## STATED PROBLEM
Copy out the stretch from the line containing "This screenshot has height=434, width=471." through the line containing "click(x=374, y=406)", offsetting every coordinate in the answers by adding 145 and leaving the rest of each item unchanged.

## RAW RECORDS

######

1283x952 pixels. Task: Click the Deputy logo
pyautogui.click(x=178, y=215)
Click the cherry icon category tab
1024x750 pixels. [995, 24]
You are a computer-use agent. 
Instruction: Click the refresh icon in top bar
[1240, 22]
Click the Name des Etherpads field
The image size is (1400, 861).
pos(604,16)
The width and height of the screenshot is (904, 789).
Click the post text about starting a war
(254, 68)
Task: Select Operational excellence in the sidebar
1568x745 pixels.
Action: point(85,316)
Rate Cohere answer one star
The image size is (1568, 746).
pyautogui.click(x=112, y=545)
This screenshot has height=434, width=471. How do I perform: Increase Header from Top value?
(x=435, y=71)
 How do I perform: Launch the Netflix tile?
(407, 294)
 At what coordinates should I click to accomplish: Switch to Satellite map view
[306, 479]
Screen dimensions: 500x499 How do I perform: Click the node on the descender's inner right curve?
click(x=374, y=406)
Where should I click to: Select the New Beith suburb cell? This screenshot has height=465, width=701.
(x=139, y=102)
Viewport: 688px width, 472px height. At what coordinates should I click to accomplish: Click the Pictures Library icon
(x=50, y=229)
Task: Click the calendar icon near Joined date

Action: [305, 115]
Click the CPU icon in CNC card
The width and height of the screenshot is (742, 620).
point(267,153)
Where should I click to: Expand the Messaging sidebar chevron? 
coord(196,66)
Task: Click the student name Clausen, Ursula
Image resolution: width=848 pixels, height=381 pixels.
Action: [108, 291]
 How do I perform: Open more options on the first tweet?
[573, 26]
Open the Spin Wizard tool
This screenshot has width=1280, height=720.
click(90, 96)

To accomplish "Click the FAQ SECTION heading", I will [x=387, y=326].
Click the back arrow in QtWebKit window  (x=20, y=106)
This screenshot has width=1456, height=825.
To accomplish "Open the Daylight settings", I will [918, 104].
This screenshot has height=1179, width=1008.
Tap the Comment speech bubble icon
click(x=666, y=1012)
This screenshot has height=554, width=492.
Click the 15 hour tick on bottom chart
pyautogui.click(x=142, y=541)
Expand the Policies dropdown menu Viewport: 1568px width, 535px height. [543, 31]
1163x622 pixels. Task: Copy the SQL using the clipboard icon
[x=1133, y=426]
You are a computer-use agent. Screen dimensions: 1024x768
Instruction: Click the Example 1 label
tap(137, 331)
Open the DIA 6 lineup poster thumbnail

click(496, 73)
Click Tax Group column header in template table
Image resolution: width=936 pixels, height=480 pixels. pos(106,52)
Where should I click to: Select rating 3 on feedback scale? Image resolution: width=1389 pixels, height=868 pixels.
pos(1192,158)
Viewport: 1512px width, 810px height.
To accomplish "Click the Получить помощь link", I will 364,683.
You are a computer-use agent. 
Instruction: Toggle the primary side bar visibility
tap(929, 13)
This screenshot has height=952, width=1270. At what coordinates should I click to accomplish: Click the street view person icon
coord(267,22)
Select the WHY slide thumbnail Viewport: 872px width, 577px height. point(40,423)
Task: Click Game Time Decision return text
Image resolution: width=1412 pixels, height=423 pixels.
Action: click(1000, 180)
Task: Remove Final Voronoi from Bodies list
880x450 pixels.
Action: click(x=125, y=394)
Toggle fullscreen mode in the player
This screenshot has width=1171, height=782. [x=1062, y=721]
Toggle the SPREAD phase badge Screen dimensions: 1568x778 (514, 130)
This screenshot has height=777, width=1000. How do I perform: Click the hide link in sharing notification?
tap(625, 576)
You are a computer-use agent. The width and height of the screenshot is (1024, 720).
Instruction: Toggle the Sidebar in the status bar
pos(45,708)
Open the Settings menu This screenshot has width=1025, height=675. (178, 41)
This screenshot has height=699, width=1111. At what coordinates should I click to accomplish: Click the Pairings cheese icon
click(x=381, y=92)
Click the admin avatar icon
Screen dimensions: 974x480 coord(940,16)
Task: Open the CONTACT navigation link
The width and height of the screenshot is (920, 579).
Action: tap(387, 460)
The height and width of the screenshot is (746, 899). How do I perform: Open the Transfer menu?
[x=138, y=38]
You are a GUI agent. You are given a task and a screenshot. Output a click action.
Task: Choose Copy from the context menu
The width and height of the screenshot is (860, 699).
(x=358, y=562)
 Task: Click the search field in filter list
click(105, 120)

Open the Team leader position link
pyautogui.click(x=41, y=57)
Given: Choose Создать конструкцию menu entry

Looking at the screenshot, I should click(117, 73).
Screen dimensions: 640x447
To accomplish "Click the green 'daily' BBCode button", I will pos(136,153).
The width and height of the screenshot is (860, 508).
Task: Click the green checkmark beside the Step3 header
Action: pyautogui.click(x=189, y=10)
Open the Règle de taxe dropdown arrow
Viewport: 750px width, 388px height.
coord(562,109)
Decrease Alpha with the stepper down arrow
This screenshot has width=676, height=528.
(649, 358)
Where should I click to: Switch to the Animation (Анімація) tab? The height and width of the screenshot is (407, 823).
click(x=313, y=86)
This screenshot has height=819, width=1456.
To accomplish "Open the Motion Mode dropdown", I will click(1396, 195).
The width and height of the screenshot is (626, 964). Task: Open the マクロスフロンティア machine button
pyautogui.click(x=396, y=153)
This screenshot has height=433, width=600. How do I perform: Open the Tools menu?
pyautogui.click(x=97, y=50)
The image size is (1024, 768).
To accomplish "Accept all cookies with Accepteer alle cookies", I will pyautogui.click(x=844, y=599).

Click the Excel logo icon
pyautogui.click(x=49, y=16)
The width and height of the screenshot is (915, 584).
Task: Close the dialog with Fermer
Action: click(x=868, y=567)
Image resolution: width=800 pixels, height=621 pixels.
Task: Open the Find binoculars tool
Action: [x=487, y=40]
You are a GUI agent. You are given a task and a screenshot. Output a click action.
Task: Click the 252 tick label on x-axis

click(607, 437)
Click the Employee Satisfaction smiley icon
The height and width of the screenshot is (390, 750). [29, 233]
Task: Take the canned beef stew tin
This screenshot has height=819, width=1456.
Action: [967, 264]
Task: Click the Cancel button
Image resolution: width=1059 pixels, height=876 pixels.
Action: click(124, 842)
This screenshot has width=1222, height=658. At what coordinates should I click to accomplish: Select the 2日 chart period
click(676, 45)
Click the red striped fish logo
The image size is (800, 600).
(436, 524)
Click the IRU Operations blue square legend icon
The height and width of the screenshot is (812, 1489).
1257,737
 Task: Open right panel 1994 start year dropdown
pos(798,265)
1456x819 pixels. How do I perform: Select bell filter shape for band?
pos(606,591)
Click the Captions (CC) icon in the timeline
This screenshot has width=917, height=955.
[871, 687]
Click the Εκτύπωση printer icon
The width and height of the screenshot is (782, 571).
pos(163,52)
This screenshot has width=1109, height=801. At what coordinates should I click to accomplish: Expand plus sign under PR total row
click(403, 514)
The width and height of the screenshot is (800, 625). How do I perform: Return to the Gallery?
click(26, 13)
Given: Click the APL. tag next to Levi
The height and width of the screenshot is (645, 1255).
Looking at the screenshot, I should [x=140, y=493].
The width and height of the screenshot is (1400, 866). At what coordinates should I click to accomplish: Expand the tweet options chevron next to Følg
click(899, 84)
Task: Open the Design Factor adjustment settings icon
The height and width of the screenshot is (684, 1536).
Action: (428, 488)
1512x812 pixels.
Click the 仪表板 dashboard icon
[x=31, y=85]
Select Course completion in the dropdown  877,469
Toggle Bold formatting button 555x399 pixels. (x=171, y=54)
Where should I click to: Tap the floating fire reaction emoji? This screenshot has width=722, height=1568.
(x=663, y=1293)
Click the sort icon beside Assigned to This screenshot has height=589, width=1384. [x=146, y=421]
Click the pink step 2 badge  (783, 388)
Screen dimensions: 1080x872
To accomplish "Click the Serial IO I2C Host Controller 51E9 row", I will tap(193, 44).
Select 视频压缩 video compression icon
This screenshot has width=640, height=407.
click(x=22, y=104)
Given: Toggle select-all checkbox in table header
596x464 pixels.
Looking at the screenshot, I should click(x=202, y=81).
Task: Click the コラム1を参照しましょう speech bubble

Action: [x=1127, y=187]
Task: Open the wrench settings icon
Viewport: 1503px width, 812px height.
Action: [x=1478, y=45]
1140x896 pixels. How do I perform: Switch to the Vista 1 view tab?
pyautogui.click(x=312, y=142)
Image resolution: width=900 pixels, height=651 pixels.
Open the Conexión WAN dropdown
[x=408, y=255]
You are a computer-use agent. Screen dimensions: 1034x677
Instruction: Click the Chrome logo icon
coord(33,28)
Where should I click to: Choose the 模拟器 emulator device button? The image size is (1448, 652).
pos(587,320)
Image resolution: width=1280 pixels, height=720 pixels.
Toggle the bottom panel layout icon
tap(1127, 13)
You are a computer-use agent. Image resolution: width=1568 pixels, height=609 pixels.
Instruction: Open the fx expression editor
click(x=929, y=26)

######

## CORRECT RESULT
This screenshot has height=434, width=471. How do I perform: Increase Header from Top value?
(x=580, y=216)
 How do I perform: Launch the Netflix tile?
(552, 439)
 At what coordinates should I click to accomplish: Switch to Satellite map view
[451, 624]
Screen dimensions: 500x499 How do I perform: Click the node on the descender's inner right curve?
click(x=519, y=551)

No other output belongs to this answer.